If you have three computers and some way for them to communicate with each other, you can make a cluster out of them and,each can monitor the others to see if their peer has crashed. Unfortunately, there's a problem here - you can't distinguish a crash of a peer from broken communications with the peer. All you really know is that you can't hear anything from them. You're really stuck in a Dunn's law[1] situation - where you really don't know very much, but desperately need to. Maybe you don't feel too desperate yet. Perhaps you think that you don't need to be able to distinguish these two cases. The truth is that sometimes you don't need to, but much of the time you very much need to be able to tell the difference. Let's see if I can make this clearer with an illustration.
Let's say you have three computers, paul, silas, and mark, and paul and silas can't hear anything from mark and vice versa. Let's further suppose that mark had a filesystem /importantstuff from a SAN volume mounted on it when we lost contact with it. and that mark is alive but out of contact. What happens if we just go ahead and mount /importantstuff up on paul? The short answer is that bad things will happen[2]. /importantstuff will be irreparably corrupted as two different computers update the disk independently. The next question you'll ask yourself is "Where are those backup tapes?". That's the kind of question that's been known to be career-ending.
Split-Brain
This problem of a subset of computers in a cluster beginning to operate autonomously from each other is called Split Brain[3]. In our example above, the cluster has split into two subclusters: {paul, silas} and {mark}, and each subset is unaware of the others. This is the perhaps most difficult problem to deal with in high-availability clustering. Although this situation does not occur frequently in practice, it does occur more often than one would guess. As a result, it's vital that a clustering system have a way to safely deal with this situation.
Earlier I mentioned that there was information you really want to know, but don't know. Exactly what information did I mean? What I wanted to know was "is it safe to mount up /importantstuff somewhere else?". In turn, you could figure that out if you knew the answer to one of these two questions: "Is mark really dead?" which is one way of figuring out "Is mark going to write on the volume any more?" But, of course, since we can't communicate with mark, this is pretty hard to figure out. So, cluster developers came out with a kind of clever way of ensuring that this question can be answered. We call that answer fencing.
Fencing
Fencing is the idea of putting a fence around a subcluster so that it can't access cluster resources, like /importantstuff. If you put a fence between it and its resources, then suddenly you know the answer to the question "Is mark going to write on the volume any more?" - and the answer is no - because that's what the fence is designed to prevent. So, instead of passively wondering what the answer to the safeness question is, fencing takes action to ensure the "right" answer to the question.
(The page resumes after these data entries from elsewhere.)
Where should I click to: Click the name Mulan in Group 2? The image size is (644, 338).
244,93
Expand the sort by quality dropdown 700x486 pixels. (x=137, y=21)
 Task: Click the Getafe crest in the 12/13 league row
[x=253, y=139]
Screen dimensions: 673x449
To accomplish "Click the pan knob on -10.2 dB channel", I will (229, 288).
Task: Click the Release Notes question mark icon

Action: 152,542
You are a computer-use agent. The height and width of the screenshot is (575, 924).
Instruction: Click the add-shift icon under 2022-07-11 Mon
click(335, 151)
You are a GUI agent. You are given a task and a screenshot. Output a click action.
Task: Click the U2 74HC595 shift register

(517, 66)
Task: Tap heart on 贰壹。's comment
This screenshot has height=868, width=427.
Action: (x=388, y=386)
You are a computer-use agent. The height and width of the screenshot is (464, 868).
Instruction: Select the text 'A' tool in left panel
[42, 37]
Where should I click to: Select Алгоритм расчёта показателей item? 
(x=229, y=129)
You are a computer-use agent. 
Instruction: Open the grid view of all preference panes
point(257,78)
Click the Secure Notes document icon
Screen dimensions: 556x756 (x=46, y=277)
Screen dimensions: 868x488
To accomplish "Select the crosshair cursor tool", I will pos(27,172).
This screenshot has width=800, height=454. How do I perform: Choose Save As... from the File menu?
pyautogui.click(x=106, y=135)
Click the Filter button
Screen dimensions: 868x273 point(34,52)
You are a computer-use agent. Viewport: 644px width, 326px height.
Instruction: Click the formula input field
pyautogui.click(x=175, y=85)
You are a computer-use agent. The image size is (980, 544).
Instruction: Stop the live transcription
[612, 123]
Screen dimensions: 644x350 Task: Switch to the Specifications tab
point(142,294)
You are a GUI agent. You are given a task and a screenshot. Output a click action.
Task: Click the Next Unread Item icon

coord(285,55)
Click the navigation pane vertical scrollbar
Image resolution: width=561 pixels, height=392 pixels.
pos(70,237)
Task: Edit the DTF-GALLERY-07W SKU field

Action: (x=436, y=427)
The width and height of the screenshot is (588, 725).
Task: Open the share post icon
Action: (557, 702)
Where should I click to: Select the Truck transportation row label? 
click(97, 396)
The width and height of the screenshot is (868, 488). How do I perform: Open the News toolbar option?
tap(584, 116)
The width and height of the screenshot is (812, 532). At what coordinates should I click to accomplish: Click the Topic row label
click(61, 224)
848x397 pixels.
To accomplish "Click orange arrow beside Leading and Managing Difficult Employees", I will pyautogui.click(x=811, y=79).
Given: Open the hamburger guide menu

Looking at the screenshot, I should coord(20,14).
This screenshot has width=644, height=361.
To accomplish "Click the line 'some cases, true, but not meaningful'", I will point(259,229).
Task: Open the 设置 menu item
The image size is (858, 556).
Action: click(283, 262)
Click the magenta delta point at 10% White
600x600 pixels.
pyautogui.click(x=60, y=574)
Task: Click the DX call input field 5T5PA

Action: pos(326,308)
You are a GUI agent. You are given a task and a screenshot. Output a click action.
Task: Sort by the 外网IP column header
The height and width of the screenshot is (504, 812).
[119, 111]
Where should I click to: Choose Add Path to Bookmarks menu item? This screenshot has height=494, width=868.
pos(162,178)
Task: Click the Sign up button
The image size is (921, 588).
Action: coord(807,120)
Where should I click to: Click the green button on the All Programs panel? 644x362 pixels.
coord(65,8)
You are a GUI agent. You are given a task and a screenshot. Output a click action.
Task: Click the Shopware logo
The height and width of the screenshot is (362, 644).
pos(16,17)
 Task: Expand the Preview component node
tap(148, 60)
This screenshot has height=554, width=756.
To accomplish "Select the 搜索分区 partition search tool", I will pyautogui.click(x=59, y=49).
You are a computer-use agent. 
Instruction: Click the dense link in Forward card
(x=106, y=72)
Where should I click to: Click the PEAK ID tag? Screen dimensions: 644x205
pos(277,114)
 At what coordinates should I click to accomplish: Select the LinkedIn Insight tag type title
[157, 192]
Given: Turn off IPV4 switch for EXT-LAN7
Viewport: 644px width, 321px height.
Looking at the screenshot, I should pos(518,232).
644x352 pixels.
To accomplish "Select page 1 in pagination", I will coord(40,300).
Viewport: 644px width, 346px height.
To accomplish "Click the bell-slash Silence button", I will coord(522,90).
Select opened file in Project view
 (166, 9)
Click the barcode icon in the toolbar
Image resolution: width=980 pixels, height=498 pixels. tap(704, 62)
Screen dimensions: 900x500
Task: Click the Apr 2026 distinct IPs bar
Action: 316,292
This sort of abstract idea of fencing is fine enough, but how is this fencing stuff actually done? There are basically two general techniques: resource fencing [4] and node fencing.[5].
Resource fencing is the idea that if you know what resources a node might be using, then you can use some method of keeping it from accessing those resources. For example, if one has a disk which is accessed by a fiber channel switch, then one can talk to the fiber channel switch and tell it to deny the errant node access to the SAN.
Node fencing is the idea that one can keep a node from accessing all resources - without knowing what kind of resources it might be accessing, or how one might deny access to them. A common way of doing this is to power off or reset the errant node. This is a very effective if somewhat inelegant method of keeping it from accessing anything at all. This technique is also called STONITH[6] - which is a graphic and colorful acronym standing for Shoot The Other Node In The Head.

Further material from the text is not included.